Thanks for all the replies! Someone will always be within arms reach... No concern there... I have been checking out the links Canida, thanks...I appreciate that..It has led me to rethink some of my initial ideas.


11 years ago

I'd try to make the buoyancy devices modular, so as he gets more comfortable swimming you can shift or remove them. Most of the kids' suits are designed with closed-cell foam you can add or remove from pockets around the torso and/or shoulders.

I'd start trying to keep him close to upright, and no more than 45 degrees to the water; maybe a bit of weight on the flippers and a bunch of floats near the top of his shoulders.

As a former distance swimmer, I can attest that you don't need much buoyancy about the legs- just a bit of kicking is sufficient to float them near the top of the water. I don't know how dense the prosthetic legs are, but if they're not too heavy you wouldn't really need much else.

First get the boy a kickboard, and let him practice zooming around a pool with the prosthetic leg/flipper attachments. Maybe get him a snorkel. Once he's good with all the gear, then start removing or replacing the flotation devices so he can actually swim.

There are lots of flippers available- long, short, hard, flexible, and double-footed, as well as lots of hand paddles that you can attach to your hands with adjustable rubber tubing. Check out this link for five pages of gear; particularly these or these or these for flexibility of finger placement. The middle one comes in a variety of sizes, which may be particularly useful. That would be much easier than the webbed gloves.

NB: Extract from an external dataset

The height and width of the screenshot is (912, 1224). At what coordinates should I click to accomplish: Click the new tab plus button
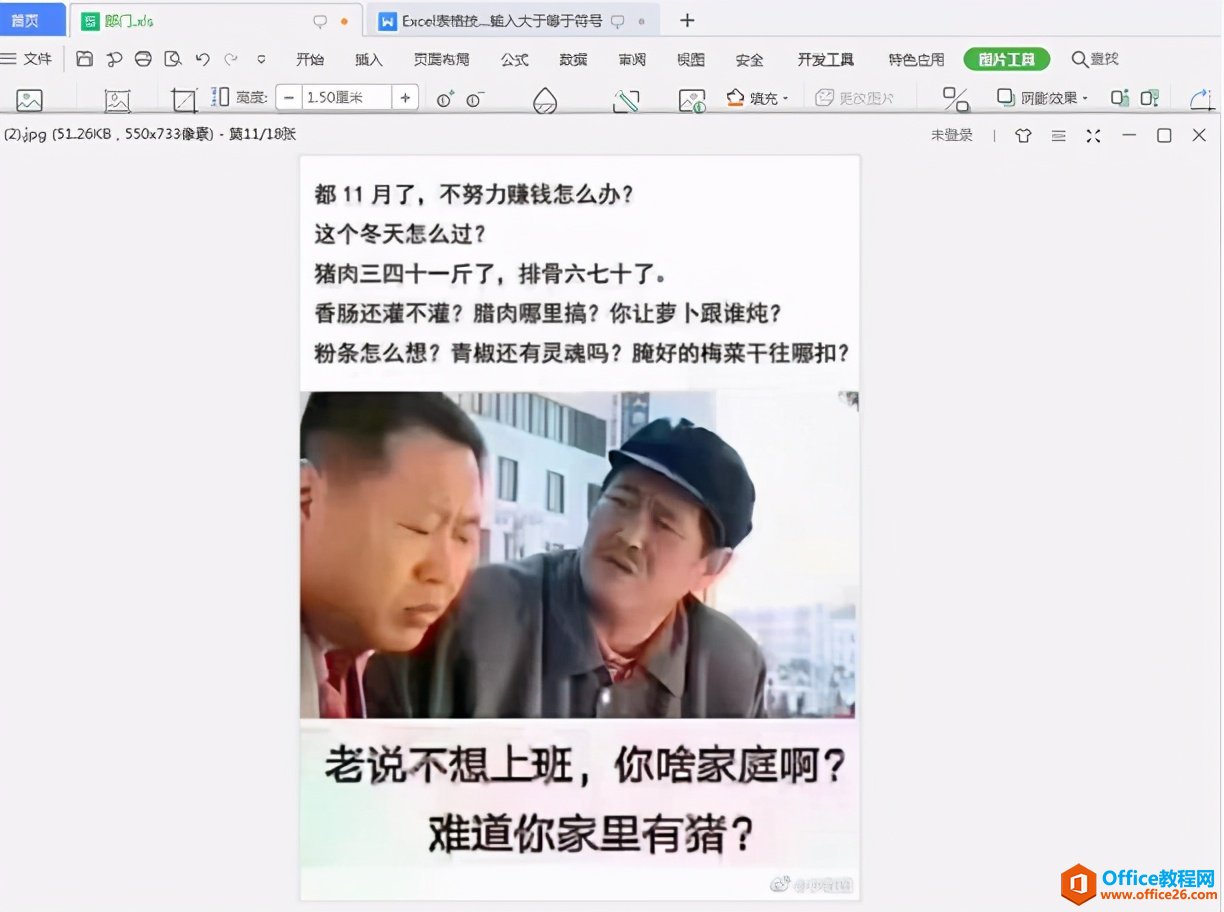click(687, 20)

You can probably get away without actually using a neoprene wetsuit unless you really need it for temperature control, or for keeping the prosthetics in place. Attaching the floats to a regular girls' bathing suit or a wrestling singlet wouldn't be very hard at all.

the bouyancy would be the hardest part...because it's got to be ballanced for swimming...otherwise he will bob vertically like a cork...unfortunately he could probably bob head down...not a good place to be...there is a myriad of various PFD (personal flotation devices) designed for children of the age you are describing that are specifically designed for swim trainng..they're built for ballanced bouyancy as well as range of motion...you might want to research such a device...even if only for design cues... i assume the leg deal you're talking about is basically making prosthetic flippers? pretty nifty indeed...wouldn't make em too long or too stiff though..as it could make it harder to swim...i bet a pair of those really flexible diving fins might be the way to go? never know...haven't built something like this before good luck!

Yeah, I was thinking about that. The Bouyancy needs to help him near his center of gravity, not near his legs... last thing I need to do is flip him around like a piece of cork... Yea, long flexible dive fins, they should start off with a hard plastic, then taper off into a swim fin type of apparatus...Still looking around for some ideas.